ÜCRETSİZ İZNİ SAYMAMANIN GEREKÇESİ EZİYET
SGK’nın 2009-155 sayılı genelgesinin çıkarılma gerekçesi, esasen anne adaylarına eziyet etme isteği ve onlara para vermemektir. Genelge aynen uygulanırsa, hamileliği sebebiyle doğum iznine yakın zor geçen hamilelik sebebiyle işvereninden 9 günden fazla ücretsiz izin alan annelere 16 haftalık geçici işgöremezlik ödeneği vermeyecekler. Bununla da SGK’nın açıklarını azaltıp Başbakan’dan aferin alacaklar. Ancak yaptıkları yasal değil; bakınız 5510 Sayılı Kanun’un 9’uncu maddesinde; “Ancak, hastalık ve analık hükümlerinin uygulanmasında sigortalılık; a) İlgili kanunlar gereği sigortalının ücretsiz izinli olması, greve iştirak etmesi veya işverenin lokavt yapması hallerinde, bu hallerin sona ermesini takip eden onuncu günden başlanarak yitirilmiş sayılır” denmektedir. Verilen ücretsiz izinler yasal sayılsa, doğumdan önce 10 gün (veya daha çok) ücretsiz izin almak zorunda kalan hamile kadına 16 haftalık para verecekler, saymazlarsa vermeyecekler, kadının hakkı olan 16 haftalık parayı ödemeyip anne adayına “Mahkemeye git” diyerek eziyet etmekten zevk alacaklar.

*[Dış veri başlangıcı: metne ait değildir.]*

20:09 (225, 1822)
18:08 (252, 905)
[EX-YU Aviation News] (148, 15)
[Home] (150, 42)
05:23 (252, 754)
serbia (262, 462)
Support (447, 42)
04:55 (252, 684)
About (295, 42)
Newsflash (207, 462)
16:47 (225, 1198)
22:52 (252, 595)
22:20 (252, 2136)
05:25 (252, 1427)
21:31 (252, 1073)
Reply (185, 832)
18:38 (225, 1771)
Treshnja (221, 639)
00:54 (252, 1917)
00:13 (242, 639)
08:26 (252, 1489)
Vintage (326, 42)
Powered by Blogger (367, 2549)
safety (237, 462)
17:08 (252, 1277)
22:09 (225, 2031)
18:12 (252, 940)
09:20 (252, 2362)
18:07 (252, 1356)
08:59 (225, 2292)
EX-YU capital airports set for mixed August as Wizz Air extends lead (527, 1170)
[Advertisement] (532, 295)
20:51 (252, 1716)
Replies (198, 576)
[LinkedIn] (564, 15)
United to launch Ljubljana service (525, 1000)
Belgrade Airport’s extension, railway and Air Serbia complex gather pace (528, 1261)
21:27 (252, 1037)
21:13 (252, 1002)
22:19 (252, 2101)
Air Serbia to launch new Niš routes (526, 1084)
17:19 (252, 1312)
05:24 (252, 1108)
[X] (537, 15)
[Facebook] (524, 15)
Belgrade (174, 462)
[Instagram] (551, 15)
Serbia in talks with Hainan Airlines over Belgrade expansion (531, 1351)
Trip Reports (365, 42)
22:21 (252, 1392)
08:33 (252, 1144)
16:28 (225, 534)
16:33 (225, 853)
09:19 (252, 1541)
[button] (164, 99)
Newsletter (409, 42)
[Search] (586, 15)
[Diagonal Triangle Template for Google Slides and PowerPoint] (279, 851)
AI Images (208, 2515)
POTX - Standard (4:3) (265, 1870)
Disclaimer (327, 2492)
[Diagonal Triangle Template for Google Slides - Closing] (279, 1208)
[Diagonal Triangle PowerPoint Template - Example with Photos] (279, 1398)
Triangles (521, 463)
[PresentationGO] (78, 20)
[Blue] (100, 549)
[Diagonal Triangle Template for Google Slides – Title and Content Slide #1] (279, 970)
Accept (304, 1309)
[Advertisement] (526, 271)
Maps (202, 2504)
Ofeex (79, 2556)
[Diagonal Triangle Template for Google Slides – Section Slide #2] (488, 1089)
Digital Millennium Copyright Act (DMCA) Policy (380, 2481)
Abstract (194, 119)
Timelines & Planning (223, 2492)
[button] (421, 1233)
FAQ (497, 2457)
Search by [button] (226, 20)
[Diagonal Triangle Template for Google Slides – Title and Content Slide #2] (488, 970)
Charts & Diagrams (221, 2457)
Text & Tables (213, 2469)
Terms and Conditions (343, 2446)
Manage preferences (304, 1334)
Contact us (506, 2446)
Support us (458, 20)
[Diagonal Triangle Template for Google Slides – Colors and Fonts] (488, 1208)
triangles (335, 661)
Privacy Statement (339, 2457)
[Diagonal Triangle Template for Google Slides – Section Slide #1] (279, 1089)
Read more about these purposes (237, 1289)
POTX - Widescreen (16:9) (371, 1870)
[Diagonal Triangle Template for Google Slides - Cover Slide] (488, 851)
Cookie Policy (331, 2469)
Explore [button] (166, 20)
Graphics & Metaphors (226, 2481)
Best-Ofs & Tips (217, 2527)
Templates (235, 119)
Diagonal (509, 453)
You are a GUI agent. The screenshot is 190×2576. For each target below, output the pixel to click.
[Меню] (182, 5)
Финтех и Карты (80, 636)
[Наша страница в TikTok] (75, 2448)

SGK, GEÇEN YIL 320 BİN DAVA KAYBETMİŞ
SGK’nın eski kurumlarından gelen hastalığıdır, eziyet edip, insanlara yasal hakkını vermeyip “Git mahkemeye” demek ama eziyet edene yaptığı eziyetin ve SGK’yı uğrattığı zararın hesabını soran olmadığı için de bu hep yapanın yanına kâr kalmıştır. Lütfen düşünün, bu anne adaylarına yasal hakları olan parayı vermeyeceksiniz, sonra mahkemeye gitmesini isteyeceksiniz, mahkeme 2-3 yıl sürecek ve sonrasında davayı kazanınca parasını alabilecek. Peki kadının çektiği eziyet ne olacak? SGK’nın ödediği dava ve avukatlık masrafı ne olacak? SGK, 2009 yılında 320 bin dava kaybetmiş. 320 bin avukatlık parası ne yapar bilir misiniz? Şimdi yapmanız gereken, SGK’yı İş Mahkemesi’nde dava etmektir. Açacağınız dava sonrasında paranızı alırsınız. Siz ve sizin gibi binlerce kadın da parasını ancak mahkeme yoluyla alabilir. Öte yandan Başbakan’ın “3 çocuk yapın” dediği ülkede hem çalışan hem de çalışıp ekmek parası peşinde koşarken doğum yapan kadınlara yapılan eziyeti anlamakta güçlük çekiyorum.